I called the company back and let them know as I thought maybe they were being spoofed or some shit but they said that the link address I read off was correct. I checked it from the e-mail again without actually going to the site and this time it showed what they said it should show. So fucky.

Anyhow needless to say I waited to speak to a human about the reference and never followed the link...

Now I am sitting here panicked I ended up downloading some kind of malware or some shit. I went and changed all my banking passwords and shit from my wife's windows based laptop but I still worry something could be on my iMac. Is there any kind of legit virus/malware scan I can be doing for Mac or is it all useless anyways? When I search it everything seems like an ad and I am always the sceptic lol...

Thoughts or guidance?

----------


## killramos

You can get antivirus for Mac, bitdefender is well regarded.

----------


## suntan

I mean I would've taken 5 or 10 minutes before I closed it.

----------


## tirebob

> You can get antivirus for Mac, bitdefender is well regarded.



Will something like this mess with my ability to tunnel in to my work computer?

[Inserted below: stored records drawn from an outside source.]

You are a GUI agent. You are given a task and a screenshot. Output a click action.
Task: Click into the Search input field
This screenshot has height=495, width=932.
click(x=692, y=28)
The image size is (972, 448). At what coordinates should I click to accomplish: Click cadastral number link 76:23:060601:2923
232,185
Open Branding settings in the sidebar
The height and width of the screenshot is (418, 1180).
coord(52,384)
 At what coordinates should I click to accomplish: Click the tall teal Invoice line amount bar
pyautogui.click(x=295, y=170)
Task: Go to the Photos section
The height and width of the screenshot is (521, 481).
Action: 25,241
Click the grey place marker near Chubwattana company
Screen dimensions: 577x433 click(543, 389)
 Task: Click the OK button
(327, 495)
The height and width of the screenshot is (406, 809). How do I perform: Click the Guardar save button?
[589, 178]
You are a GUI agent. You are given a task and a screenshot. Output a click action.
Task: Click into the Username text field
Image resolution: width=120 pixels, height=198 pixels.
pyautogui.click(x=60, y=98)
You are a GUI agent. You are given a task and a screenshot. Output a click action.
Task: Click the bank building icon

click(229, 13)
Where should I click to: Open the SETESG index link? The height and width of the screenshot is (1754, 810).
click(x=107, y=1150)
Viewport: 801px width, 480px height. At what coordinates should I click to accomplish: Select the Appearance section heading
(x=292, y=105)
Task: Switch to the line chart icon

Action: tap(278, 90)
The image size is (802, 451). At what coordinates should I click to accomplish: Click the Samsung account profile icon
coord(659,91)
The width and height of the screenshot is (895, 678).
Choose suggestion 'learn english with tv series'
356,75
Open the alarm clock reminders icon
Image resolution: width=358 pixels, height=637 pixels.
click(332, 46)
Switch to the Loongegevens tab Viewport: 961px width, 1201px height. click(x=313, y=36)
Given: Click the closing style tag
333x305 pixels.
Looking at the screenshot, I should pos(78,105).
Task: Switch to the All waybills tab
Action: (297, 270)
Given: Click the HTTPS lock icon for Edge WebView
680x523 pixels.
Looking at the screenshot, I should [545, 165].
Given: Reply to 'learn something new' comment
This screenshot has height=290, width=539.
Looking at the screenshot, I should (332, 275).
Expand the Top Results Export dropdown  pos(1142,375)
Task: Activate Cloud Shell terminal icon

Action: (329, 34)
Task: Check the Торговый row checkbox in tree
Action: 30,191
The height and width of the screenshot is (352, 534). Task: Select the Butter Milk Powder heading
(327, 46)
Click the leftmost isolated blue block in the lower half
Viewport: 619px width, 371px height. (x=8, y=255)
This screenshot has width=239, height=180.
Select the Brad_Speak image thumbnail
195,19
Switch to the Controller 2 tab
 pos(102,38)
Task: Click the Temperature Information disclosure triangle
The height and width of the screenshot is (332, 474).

Rage helped me set that all up and the last thing I want to do is screw it up and have to bug him again with it ha!




> I mean I would've taken 5 or 10 minutes before I closed it.



I must be becoming prudish in my old age because all it did was make me panic...

----------


## tirebob

Okay set it up and it is running and seems not to be messing with the stuff already in place... Cheers!

----------


## killramos

You can exempt anything you want from the firewall. But sounds like you have figured that out

----------


## heavyD

I have been using bitdefender for years on my mac and it's worked well.

----------


## mr2mike

If you bookmark the site with Firefox, you can then view the site in depth, on another screen. Then clear history and cookies.
That's what you asking about ultimately, right?

----------